Chapter 39

65.8K 3K 41
                                    

Setelah berhasil membaringkan Nafisah di brankar pasien, Danish ikut mendorong brankar tersebut menuju ruang perawatan pasien. Kali ini, ia membawa Nafisah ke puskesmas terdekat. Wajah Nafisah terlihat pucat, bahkan belum siuman dari pingsannya. Dalam hati Danish berdoa, semoga Nafisah baik-baik saja dan tidak ada hal yang perlu di khawatirkan mengenai kondisi medisnya.

"Ada apa dengan pasien?" tanya seorang Dokter wanita ketika menyambut kedatangan mereka.

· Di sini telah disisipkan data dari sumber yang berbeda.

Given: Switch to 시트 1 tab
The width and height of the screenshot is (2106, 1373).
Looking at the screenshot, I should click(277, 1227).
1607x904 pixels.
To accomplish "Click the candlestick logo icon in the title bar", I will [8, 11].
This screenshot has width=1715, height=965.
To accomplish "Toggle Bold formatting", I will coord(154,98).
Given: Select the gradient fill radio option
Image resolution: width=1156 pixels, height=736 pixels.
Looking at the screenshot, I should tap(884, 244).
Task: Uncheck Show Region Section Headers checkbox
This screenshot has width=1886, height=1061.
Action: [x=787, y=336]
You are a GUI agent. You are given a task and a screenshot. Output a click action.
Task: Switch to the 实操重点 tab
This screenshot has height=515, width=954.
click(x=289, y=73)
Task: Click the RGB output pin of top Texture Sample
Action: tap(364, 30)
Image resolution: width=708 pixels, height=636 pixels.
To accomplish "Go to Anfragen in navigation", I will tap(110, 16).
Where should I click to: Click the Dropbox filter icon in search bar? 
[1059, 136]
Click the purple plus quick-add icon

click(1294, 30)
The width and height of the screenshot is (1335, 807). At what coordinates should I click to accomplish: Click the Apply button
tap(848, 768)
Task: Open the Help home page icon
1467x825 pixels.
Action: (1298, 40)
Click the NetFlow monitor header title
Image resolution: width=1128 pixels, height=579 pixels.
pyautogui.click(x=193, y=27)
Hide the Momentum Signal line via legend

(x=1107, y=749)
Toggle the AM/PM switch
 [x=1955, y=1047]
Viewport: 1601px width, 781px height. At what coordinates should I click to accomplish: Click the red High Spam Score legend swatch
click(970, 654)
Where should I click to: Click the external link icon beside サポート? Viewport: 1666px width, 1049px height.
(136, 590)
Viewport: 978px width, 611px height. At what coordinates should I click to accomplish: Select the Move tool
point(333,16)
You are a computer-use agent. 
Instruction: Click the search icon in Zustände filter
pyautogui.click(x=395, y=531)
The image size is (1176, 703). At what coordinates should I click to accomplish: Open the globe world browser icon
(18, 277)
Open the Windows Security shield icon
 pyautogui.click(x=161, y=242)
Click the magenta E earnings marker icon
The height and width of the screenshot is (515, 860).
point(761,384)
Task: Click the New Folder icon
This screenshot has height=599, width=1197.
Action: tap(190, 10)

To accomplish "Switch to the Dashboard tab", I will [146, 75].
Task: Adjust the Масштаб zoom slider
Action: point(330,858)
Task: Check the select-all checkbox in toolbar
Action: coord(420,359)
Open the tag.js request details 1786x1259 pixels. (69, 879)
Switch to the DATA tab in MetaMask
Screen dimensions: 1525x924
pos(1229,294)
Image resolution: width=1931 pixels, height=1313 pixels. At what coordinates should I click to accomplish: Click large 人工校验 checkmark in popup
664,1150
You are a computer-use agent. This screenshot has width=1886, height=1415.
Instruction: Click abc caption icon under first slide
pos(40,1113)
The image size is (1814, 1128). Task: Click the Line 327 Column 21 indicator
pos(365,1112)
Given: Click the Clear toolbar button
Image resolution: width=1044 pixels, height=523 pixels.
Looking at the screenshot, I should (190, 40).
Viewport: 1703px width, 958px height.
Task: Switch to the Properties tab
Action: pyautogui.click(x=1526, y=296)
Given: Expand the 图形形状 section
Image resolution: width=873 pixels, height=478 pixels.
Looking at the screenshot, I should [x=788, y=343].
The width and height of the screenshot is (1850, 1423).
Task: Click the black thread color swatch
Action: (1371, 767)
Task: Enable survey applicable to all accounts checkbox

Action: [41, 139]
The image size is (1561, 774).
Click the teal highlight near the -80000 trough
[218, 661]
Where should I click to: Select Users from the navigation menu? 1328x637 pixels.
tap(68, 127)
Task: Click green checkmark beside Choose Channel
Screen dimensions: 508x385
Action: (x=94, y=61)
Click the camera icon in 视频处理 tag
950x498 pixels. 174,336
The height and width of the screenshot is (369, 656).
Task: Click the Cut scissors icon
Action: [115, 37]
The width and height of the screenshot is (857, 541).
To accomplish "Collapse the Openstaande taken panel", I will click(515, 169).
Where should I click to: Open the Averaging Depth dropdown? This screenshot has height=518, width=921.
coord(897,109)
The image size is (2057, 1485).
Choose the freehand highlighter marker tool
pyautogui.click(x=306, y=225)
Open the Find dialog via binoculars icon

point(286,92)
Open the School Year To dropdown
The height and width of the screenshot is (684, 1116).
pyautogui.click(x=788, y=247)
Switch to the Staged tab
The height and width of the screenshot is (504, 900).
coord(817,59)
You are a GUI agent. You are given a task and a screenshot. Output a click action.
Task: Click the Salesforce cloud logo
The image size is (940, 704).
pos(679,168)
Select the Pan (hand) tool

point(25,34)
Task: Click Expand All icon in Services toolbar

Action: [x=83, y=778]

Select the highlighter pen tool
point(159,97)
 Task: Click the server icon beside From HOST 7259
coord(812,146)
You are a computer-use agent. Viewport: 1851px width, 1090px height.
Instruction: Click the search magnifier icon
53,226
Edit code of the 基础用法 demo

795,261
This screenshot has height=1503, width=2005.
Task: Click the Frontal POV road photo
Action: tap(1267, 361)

"Pingsan, Dok. Tolong periksa apakah kondisinya parah?"

Dokter tersebut hanya mengangguk. Wajah Nafisah memang pucat, bibirnya juga terlihat kering. Dokter memeriksa detak jantung Nafisah dan urat nadi di pergelangan tangannya.

"Pasien syok berat. Jantungnya berdetak lebih cepat dan tidak beraturan. Untuk sementara, kami akan merawatnya sampai  pasien pulih kembali."

"Apakah kondisinya parah?"

"Selain syok, pasien juga mengalami dehidrasi."

Danish tak lagi bertanya pada Dokter tersebut. Hati dan pikirannya di sibukkan dengan doa dan harapan pada Allah agar semuanya bisa berjalan dengan baik dan Nafisah bisa sehat kembali.

"Tolong pasien di infus sekarang juga." Perintah Dokter tersebut kepada salah satu petugas medis yang ada disebelahnya.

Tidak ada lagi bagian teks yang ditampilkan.